What Should Be Done Next?

This article is from the archive of The New York Sun before the launch of its new website in 2022. The Sun has neither altered nor updated such articles but will seek to correct any errors, mis-categorizations or other problems introduced during transfer.

The New York Sun

There was a bit of déjà vu in the scene at Columbia University last week, as Los Angeles Times columnist Tim Rutten noted.

On November 20, 1933, the New York Times reported that Columbia’s president at that time, Nicholas Butler, had refused to cancel a lecture by Hitler’s ambassador, as requested by the Columbia Social Problems Club. The Club had contended that inviting him meant “not only failing in our duty to oppose the Nazi onslaught on culture … but signifies, if not open endorsement of the Nazi actions, at least placing their principles on the same level with other viewpoints.”

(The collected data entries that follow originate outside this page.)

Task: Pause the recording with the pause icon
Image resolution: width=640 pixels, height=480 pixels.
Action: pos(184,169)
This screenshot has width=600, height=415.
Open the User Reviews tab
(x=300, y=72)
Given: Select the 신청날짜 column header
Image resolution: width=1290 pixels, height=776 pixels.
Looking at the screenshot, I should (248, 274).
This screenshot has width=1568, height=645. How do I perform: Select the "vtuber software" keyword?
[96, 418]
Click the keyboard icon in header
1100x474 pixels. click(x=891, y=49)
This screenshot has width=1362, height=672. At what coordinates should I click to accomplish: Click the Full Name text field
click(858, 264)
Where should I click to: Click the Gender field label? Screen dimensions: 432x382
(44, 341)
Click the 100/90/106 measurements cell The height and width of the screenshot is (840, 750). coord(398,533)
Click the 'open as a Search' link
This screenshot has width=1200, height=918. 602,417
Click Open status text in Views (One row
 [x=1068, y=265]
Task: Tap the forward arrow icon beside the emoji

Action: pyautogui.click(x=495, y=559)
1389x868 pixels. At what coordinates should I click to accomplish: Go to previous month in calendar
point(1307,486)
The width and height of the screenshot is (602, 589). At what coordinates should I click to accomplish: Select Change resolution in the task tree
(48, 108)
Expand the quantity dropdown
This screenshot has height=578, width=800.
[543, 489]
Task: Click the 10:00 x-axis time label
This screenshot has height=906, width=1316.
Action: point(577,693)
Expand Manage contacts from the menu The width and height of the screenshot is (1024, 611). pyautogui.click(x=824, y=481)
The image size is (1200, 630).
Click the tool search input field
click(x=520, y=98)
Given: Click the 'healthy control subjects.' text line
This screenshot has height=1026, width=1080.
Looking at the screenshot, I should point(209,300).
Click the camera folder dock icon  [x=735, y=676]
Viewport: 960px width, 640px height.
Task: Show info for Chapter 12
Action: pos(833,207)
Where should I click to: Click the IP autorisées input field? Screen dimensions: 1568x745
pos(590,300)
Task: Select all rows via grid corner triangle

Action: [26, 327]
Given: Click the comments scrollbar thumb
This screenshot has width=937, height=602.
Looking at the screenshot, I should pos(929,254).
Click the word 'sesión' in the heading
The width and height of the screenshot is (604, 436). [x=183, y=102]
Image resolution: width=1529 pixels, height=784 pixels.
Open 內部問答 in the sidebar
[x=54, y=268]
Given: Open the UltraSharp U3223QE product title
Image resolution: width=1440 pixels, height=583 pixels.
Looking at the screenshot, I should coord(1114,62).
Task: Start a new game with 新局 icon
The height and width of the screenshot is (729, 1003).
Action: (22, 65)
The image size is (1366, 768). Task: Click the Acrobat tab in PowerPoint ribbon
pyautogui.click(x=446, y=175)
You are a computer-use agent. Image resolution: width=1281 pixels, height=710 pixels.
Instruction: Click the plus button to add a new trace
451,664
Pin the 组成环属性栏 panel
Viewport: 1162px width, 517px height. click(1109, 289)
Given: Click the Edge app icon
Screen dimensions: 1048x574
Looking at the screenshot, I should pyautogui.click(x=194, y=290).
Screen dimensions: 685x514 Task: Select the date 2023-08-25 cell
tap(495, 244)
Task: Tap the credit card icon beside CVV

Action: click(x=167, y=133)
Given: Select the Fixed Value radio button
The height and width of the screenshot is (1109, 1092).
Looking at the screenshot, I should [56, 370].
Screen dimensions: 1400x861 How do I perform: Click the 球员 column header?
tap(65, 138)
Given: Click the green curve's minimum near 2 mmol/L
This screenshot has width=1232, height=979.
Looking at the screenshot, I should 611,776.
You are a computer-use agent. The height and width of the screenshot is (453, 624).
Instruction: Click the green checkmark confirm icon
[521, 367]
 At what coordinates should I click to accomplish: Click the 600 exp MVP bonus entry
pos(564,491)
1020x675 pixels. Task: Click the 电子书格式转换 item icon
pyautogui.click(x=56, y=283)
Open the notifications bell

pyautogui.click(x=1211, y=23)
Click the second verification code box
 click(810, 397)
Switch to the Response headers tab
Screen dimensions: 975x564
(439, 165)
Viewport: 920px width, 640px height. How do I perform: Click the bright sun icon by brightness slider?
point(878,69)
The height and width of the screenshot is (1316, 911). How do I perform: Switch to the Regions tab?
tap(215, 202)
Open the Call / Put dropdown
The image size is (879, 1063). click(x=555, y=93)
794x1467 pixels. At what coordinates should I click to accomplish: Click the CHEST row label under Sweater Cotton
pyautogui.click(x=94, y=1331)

Butler had responded there was “no subject which a company of scholars such as that assembled on Morningside Heights is not prepared to have presented to it by a man or woman of high intelligence and good manners, and to hear fully discussed and debated.”

Three years later, the university expelled the president-elect of the junior class after he led an anti-Nazi demonstration outside President Butler’s home. That same year, Butler sent a delegation to celebrate the founding of the University of Heidelberg, notwithstanding the Nazi dismissal of more than 1,500 professors.

Lee Bollinger’s harsh introduction of Mahmoud Ahmadinejad may indicate he is less morally obtuse, or more concerned about alumni contributions, than Nicholas Butler, but Mr. Bollinger’s words would have been more appropriate as a response to the original memo suggesting an Ahmadinejad invitation.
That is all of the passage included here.